My match with Sergeant Dick lasted several rounds. I lost every one of them, and sadly lost a button off of my new shirt in the process. However, let it be said that I never gave up, and in the end I got the ball back, though L.W. was forced to come to my rescue.
MATCH 3: After this one, I lost my quickest match to date, against The Jarka. After I put a garbage can over his head, he quickly made me tap out in three seconds, via a headlock takeover.
MATCH 4: The only match that I thought I had a chance in was a rematch from a drunken brawl that took place last year in Cleveland. This match wasn't just for pride, this was revenge. You see my foe, Fer, is what some may call a benedict Arnold, as she changed her allegiance from The Spectrum to the athletic department. For obvious reasons this was an important match for me.
As usual, I was wrong again.
The match lasted for the better part of 10 minutes, and though I held on due to my never-say-die-attitude, Fer dominated throughout.
Now I know a lot of you read that last sentence and are disgusted that I fought a girl, and even more sickened that I lost to a girl. However, Fer is not your typical girl. She received the nickname "beast" from several opponents in our intramural basketball league last year. Plus, she started it.
In the end, Fer got me in a leg lock and I was forced to tap. In my defense, I had knee surgery a few years back and I never fully recovered. After this humiliating defeat, I could not look myself in the mirror, so I did the only thing I could think of. I devised a sneak attack and tackled her from behind. Again, not one of my prouder moments.
MATCH 5: Though losing to a girl is comparable to being neutered, the fight I'm most distraught that I lost in is to "Hardcore," my assistant editor and someone who, in November, will be half-way to middle age. Well Hardcore and I took the "tree-line" outside, and with practically the entire staff forming a ring around us, we scared away the innocent bystanders enjoying their lunch outside. Though I put up a decent battle against Hardcore, he had the weight advantage on me. Anyway, he's a military veteran who saw action in Afghanistan, which may have aided in his victory. Due to this loss, I am never allowed to mention one of my favorite childhood movies starring four Jamaican bobsledders in the office again.

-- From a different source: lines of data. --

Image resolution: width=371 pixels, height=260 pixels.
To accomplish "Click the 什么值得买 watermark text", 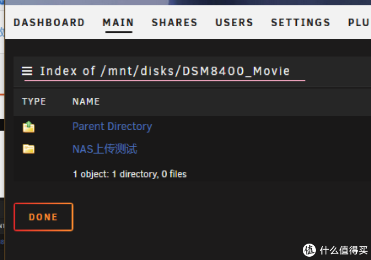I will (x=344, y=250).
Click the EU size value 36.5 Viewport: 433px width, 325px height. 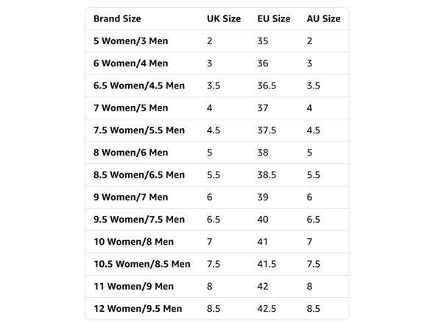(x=267, y=85)
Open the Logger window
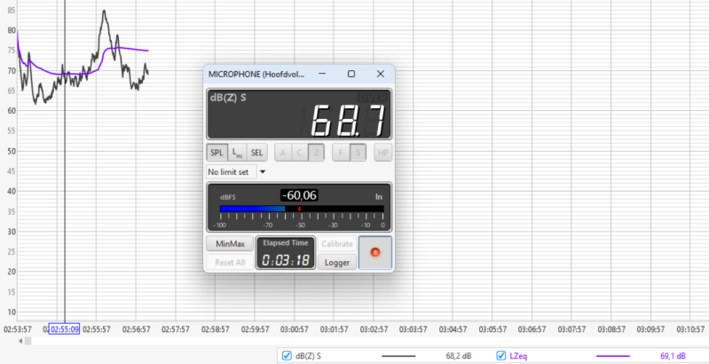 337,263
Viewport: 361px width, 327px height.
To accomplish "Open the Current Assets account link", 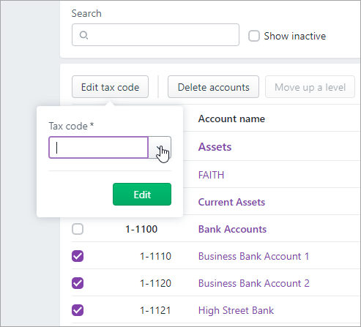I will [x=231, y=202].
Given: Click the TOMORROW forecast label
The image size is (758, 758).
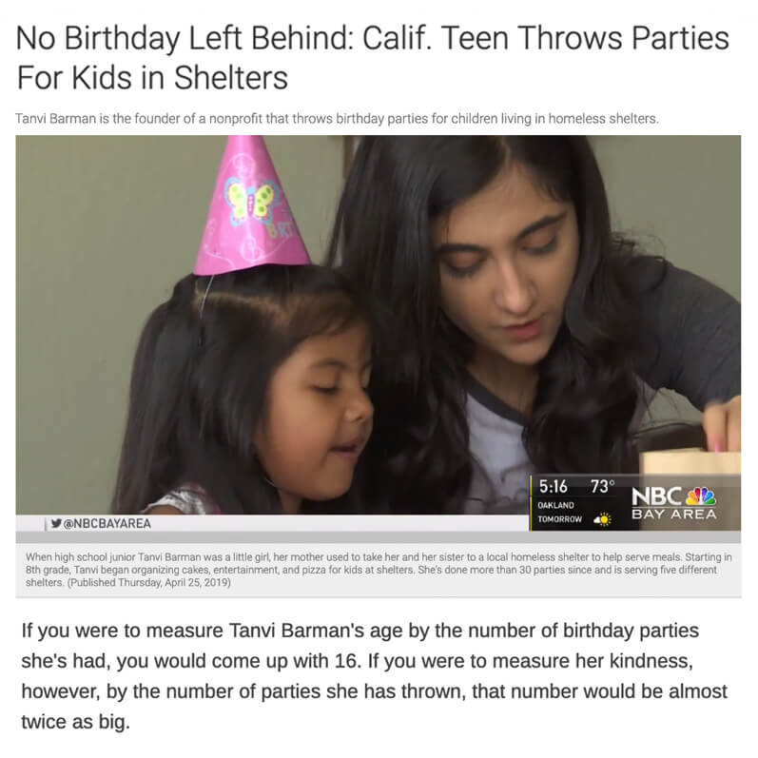Looking at the screenshot, I should coord(560,519).
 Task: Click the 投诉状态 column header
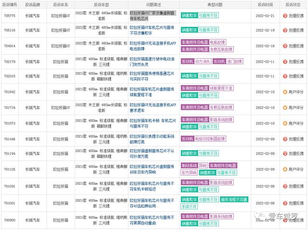click(293, 5)
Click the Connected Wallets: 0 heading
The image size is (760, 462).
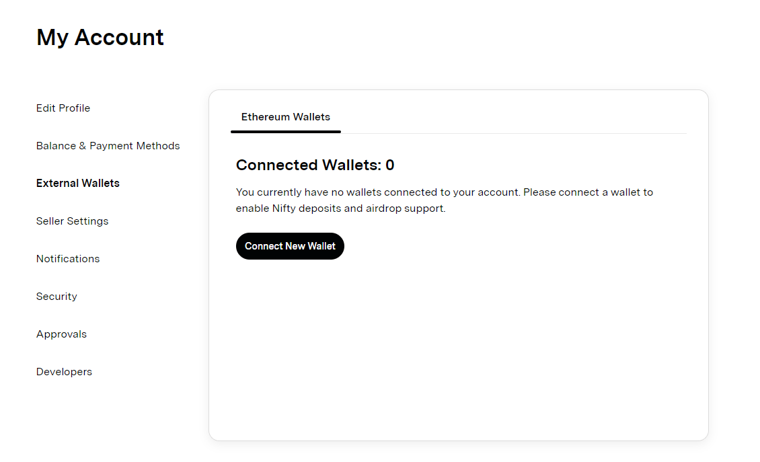[315, 165]
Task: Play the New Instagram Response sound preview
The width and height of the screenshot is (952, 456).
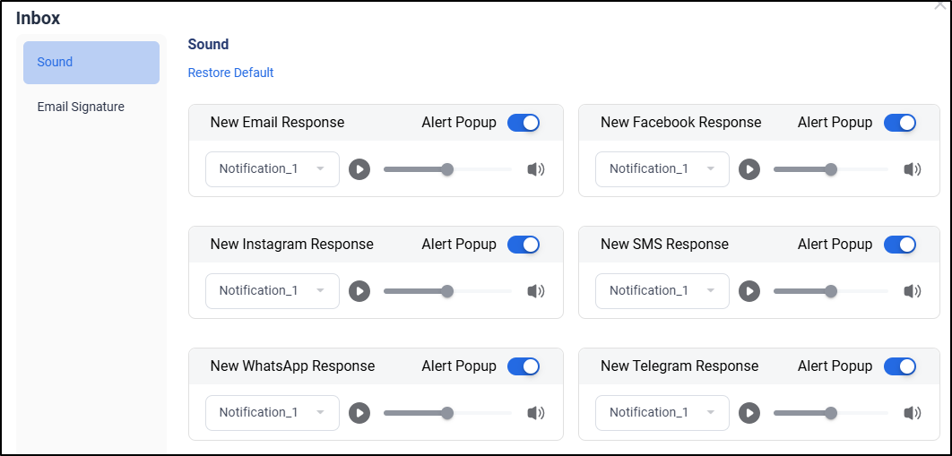Action: (359, 291)
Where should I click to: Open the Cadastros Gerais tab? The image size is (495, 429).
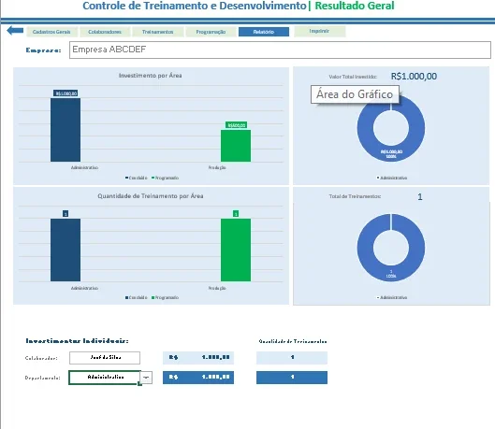51,32
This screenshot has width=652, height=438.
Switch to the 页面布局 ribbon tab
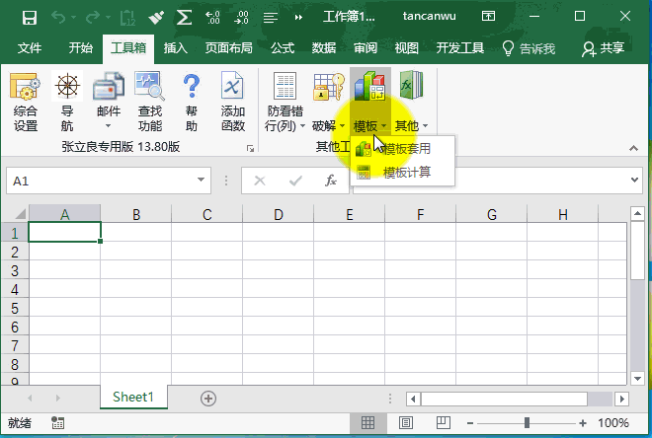pos(228,48)
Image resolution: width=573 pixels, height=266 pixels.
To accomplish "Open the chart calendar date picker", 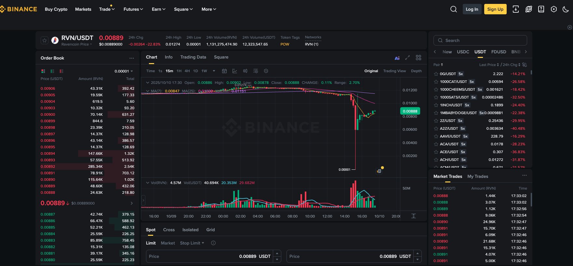I will click(x=224, y=71).
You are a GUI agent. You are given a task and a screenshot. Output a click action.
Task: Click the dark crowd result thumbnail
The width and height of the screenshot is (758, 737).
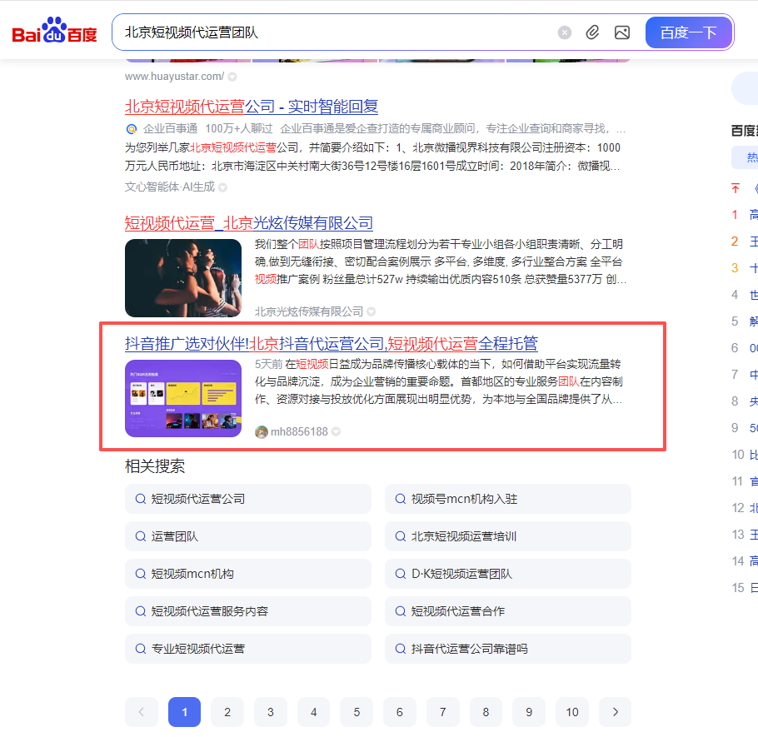182,278
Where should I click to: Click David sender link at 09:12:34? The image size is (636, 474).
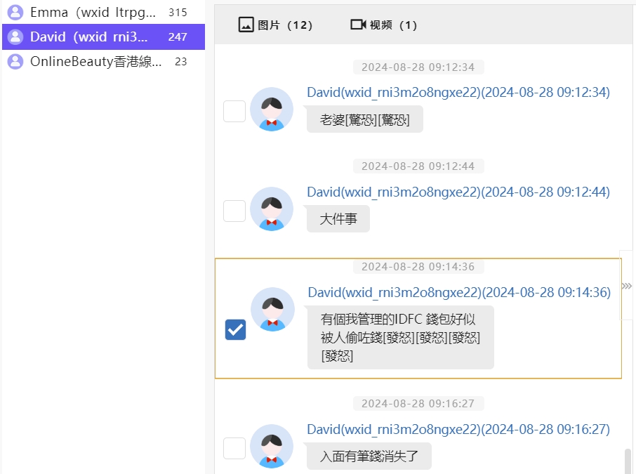[458, 93]
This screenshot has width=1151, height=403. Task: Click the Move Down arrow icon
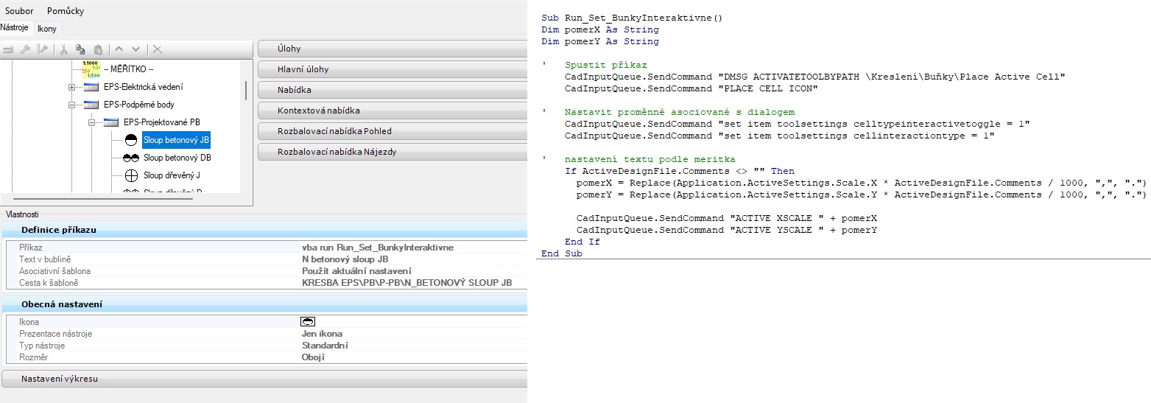135,49
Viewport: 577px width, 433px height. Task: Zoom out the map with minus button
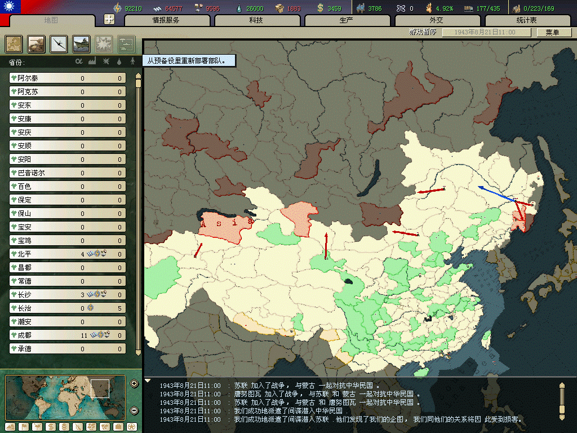[x=134, y=410]
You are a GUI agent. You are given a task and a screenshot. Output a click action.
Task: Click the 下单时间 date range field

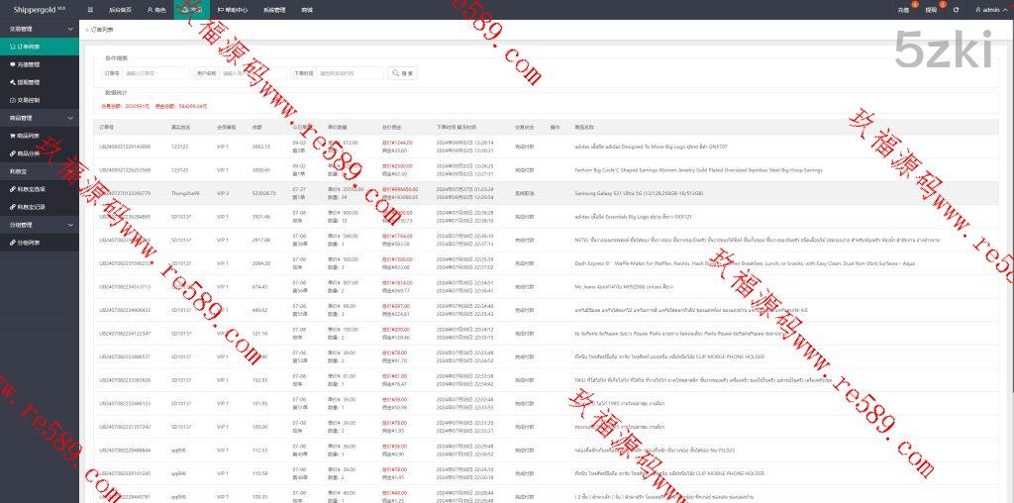[350, 73]
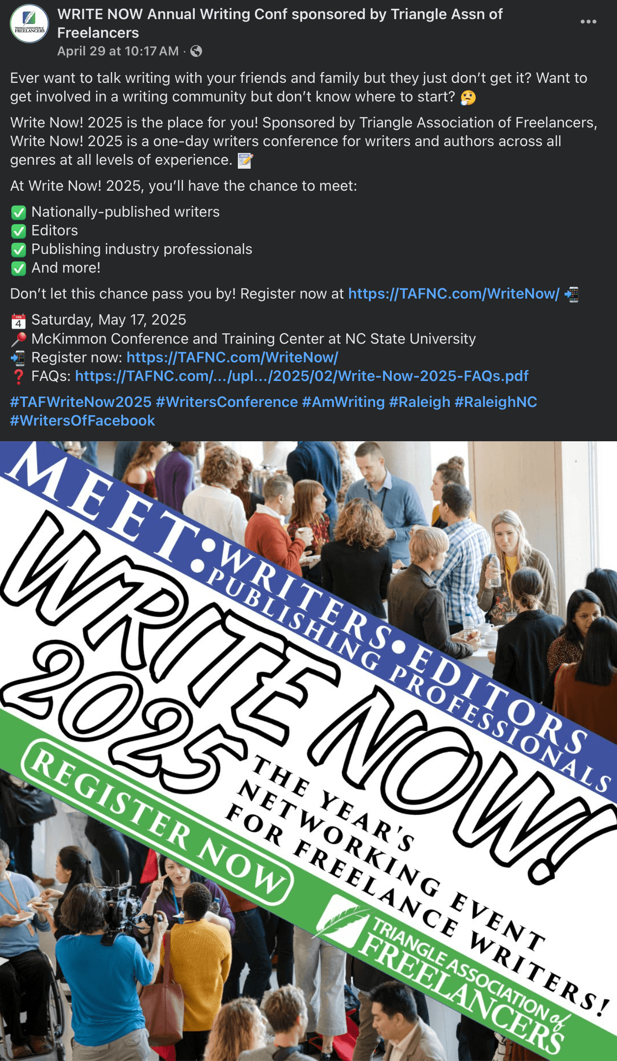Open the Write-Now-2025-FAQs.pdf link
The width and height of the screenshot is (617, 1061).
click(x=302, y=376)
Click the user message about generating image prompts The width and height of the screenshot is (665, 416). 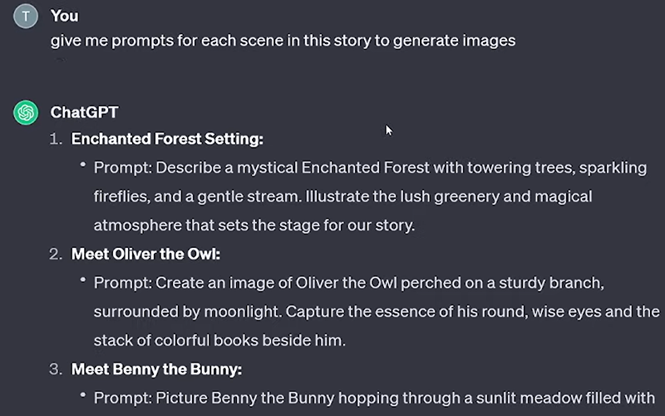(x=283, y=40)
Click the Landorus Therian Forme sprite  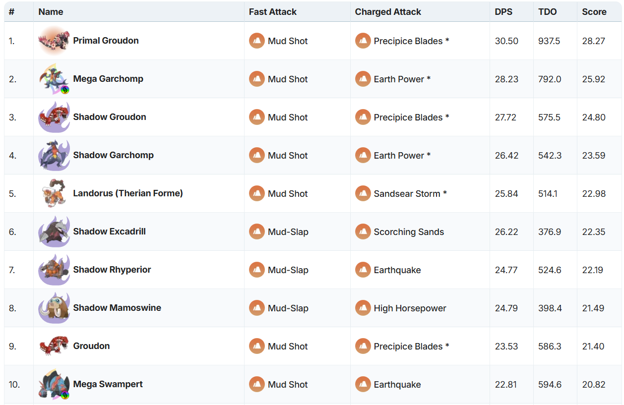point(54,193)
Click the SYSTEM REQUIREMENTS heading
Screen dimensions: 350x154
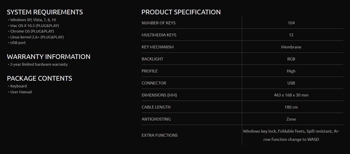(45, 12)
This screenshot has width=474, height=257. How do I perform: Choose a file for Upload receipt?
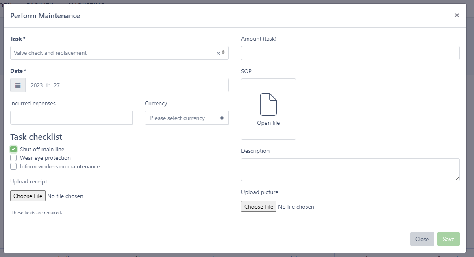tap(28, 196)
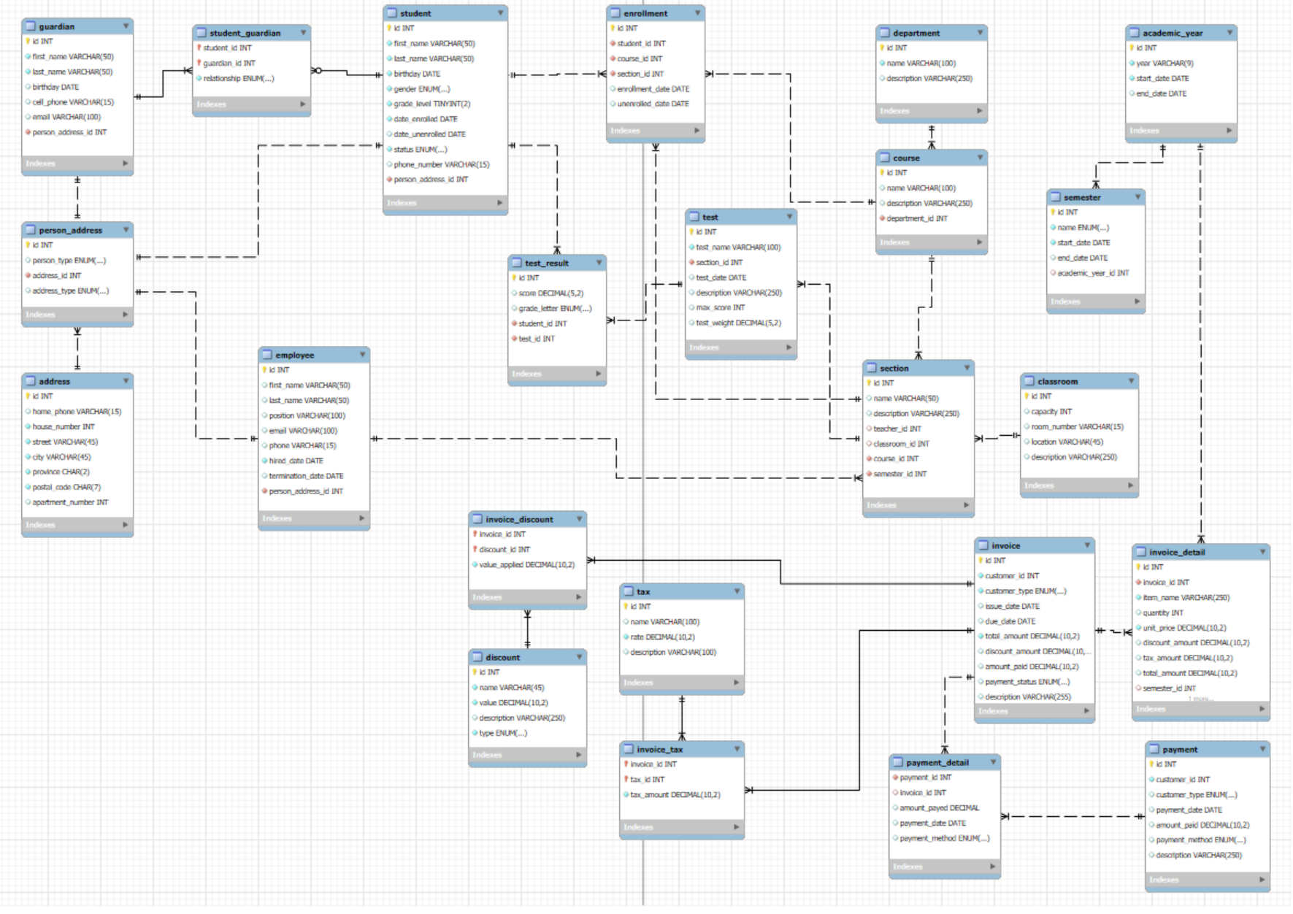Collapse the employee table with header arrow
Viewport: 1293px width, 914px height.
[x=362, y=355]
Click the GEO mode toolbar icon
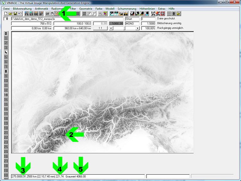The height and width of the screenshot is (181, 241). [x=31, y=14]
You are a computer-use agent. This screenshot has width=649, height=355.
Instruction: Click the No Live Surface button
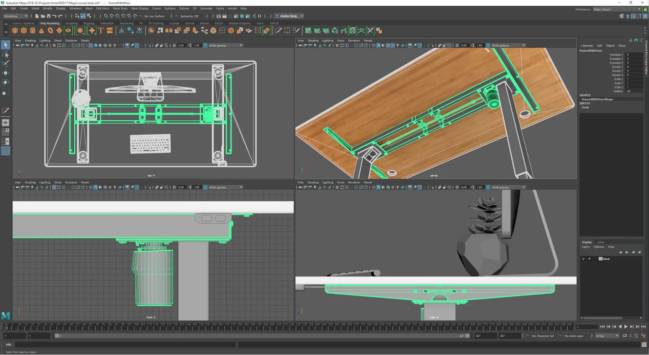(154, 16)
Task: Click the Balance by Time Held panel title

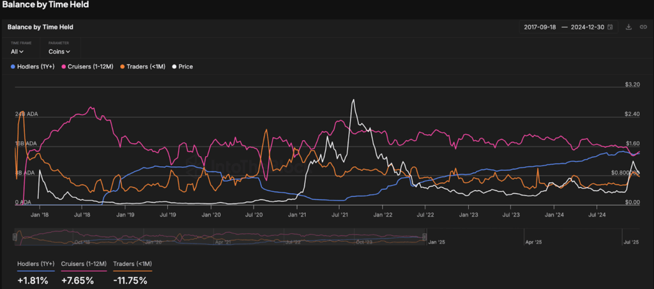Action: pyautogui.click(x=40, y=27)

So now I'm back to the drawing board. 0-5 in tree-line matches, I have lost to the man named L.W., a guy who actually goes by the name Dick and now a girl. However, there is a light at the end of the tunnel: With the Buffalo football team's stomping of Kent State this weekend, it showed that even the underdogs can have their day.
So let's feel the rhythm, feel the rhyme, get on up, it's tree-line time! (I won't tell if you don't.)